What we’re [Republicans] not for is registering fake people at fake addresses, and creating barriers to trying to identify voter fraud where it exists, which is everywhere.  It’s a growing problem, because of the professional vote-fraud denier industry. 

Now that which is "everywhere" in the observation of Cleta Mitchell has escaped the notice and eluded the documentation of others looking just as hard.  In the same article reporting this comment, election officials, "in Virginia and other states," report that they have not seen this ubiquitous fraud, a fraud that according to Mitchell," is everywhere."

     We know, too, from the photo ID debates that these statutes have been sustained without evidence of fraud "everywhere."  The courts have been presented with no such record, and they have upheld these ID requirements on the mere supposition that fraud could occur—or on the theory, established by the Supreme Court in Purcell, that the mere fear of having their legitimate votes cancelled out by fraudulent ones could deter voters from casting their ballots.

     This is not the portion of the Mitchell manifesto that most catches the reader’s attention.  It is the reference to the "growing problem" of fraud, blamed on the "professional vote-fraud denier industry."  The problem for which no record exists—the problem not noted by the election officials sharing their experience with the Journal—is simply asserted by Mitchell, but asserted to be "growing."  The problem we cannot see has become, invisibly, worse.

     And there is a cause:  "the professional vote-fraud denier industry."  One imagines that Mitchell, a skilled advocate, is picking her words with care, and she presumably understands the connotation of the word "denier."  A "denier," of course, refuses to accept massive, unimpeachable evidence of a grave crime, event or crisis.  The denier is indeed prepared to lie, distort, fabricate and manipulate information to achieve denial.  Cleta imagines that vote fraud "denial" is systematic, professionally executed with the skilled application and the number of practitioners sufficient to make up an "industry." 

     This is a fresh rhetorical tactic in Republican "anti-fraud" politics.  The attack on "fraud" has always suffered from a severe shortage of evidence.  Mitchell solves this problem, after a fashion, by turning the inquiry from the assertion of fraud "everywhere," sorely wanting in factual support, to its "denial."  If widespread fraud is being "denied," by a professional industry that has formed for this purpose, then it is in the nature of "denial" that what is being denied must be true—indisputably true.  And "denial," after all, is neither intellectually nor morally respectable, devoted as it is to the mendacious assault on a known truth.

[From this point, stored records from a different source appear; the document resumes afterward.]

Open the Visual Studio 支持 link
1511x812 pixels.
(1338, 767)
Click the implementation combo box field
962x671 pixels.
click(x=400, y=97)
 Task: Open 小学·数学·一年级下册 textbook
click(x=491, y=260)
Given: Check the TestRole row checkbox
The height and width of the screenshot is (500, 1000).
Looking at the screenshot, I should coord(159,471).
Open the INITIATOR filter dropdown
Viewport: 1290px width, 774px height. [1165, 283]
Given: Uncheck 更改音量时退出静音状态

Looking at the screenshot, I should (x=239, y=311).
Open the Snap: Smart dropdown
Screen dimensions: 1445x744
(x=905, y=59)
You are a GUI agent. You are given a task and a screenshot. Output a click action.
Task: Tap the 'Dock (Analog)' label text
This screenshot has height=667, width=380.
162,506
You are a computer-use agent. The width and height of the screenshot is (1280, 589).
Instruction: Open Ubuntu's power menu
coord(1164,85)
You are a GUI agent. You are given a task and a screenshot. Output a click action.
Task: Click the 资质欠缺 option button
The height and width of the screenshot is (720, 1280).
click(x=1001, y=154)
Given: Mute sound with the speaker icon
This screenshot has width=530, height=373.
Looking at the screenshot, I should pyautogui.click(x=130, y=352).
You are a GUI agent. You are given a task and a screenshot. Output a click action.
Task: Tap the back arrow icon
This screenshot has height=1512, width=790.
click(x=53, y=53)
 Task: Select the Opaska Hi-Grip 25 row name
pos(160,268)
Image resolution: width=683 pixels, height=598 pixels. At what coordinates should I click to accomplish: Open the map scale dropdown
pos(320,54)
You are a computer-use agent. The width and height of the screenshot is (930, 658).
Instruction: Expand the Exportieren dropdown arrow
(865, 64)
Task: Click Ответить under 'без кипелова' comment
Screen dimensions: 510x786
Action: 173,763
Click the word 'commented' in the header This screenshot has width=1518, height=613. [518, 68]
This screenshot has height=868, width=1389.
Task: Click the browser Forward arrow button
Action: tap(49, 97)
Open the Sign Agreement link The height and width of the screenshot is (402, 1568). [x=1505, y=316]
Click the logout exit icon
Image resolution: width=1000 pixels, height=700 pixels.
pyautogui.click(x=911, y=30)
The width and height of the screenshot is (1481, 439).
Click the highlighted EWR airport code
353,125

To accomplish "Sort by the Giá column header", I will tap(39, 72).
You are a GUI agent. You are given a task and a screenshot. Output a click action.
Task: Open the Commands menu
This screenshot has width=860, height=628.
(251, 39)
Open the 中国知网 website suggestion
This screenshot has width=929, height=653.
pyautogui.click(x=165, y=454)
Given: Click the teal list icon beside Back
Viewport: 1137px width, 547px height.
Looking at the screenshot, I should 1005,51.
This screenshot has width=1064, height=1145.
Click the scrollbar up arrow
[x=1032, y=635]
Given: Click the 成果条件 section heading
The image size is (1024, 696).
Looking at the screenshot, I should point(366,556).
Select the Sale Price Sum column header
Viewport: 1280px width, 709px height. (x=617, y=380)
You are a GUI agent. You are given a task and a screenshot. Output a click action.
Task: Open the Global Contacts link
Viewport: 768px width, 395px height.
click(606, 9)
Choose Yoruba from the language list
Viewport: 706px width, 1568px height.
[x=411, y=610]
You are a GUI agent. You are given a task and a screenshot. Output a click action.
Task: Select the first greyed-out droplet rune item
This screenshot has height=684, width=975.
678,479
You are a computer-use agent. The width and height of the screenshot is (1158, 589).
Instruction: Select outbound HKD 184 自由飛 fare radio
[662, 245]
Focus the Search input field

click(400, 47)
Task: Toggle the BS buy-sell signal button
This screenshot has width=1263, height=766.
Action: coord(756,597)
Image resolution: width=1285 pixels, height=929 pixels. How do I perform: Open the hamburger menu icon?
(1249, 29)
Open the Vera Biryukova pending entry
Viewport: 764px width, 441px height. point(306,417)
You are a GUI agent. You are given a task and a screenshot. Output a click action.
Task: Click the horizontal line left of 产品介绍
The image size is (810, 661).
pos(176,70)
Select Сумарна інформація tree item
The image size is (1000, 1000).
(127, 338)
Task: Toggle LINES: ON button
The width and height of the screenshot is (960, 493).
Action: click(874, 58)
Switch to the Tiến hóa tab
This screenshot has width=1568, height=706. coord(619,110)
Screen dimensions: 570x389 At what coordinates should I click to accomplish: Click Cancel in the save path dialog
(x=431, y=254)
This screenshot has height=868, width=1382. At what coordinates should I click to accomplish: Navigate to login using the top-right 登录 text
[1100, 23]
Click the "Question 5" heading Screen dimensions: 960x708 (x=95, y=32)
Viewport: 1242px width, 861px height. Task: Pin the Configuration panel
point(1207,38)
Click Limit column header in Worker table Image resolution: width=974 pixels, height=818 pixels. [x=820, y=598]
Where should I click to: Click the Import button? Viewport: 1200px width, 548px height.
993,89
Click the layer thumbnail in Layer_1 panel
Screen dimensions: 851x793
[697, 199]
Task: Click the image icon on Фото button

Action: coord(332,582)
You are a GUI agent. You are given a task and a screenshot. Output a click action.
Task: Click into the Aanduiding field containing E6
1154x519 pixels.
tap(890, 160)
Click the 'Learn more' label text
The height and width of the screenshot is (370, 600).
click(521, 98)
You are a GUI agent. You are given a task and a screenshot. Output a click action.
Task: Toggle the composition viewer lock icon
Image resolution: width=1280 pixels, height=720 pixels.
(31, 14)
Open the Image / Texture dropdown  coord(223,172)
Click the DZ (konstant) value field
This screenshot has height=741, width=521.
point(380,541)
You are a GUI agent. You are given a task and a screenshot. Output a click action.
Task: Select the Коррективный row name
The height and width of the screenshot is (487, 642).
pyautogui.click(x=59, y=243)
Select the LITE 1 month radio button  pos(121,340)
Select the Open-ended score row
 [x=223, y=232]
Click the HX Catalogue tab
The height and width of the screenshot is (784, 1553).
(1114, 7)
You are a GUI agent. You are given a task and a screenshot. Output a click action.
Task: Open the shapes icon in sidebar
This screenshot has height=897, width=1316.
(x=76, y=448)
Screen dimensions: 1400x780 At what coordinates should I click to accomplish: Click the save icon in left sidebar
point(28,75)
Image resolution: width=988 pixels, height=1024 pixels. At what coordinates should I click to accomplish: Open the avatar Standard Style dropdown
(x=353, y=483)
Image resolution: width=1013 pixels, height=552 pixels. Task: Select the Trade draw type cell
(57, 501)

     Denial, Mitchell says quite explicitly, is no innocent thing, not mere foolishness.  It is complicity in the perpetuation of an evil.  For if vote fraud is "a growing problem," it is so because it has been denied:  "because of the professional vote-fraud denier industry."

     So there it is:

1.   We have scant evidence of fraud.

2.   We know, however, that it is "everywhere."

3.   We know it because it is being "denied," by a professional industry committed to denial.

4.   This denial is causing the problem of fraud to become even worse.

     Cleta Mitchell came up with this formulation after her participation in a panel on fraud sponsored by the National Republican Lawyers Association.  And she seemed to speaking for her colleagues, since she refers to what "we’re all for" and what "we’re not for."  

     This is evidently where her party, or its lawyers, stand on the matter of voting rights, eight years after Republican success in winning the White House, courtesy of Bush v. Gore.  But winning the five votes on the Court in 2000, enough to stop a recount and award an election, will have proven to be easier, far easier, than impeding, with a phony campaign against fraud, the vote of millions in 2008.

     If Cleta, a very good lawyer and normally very realistic, believes otherwise, she is in denial.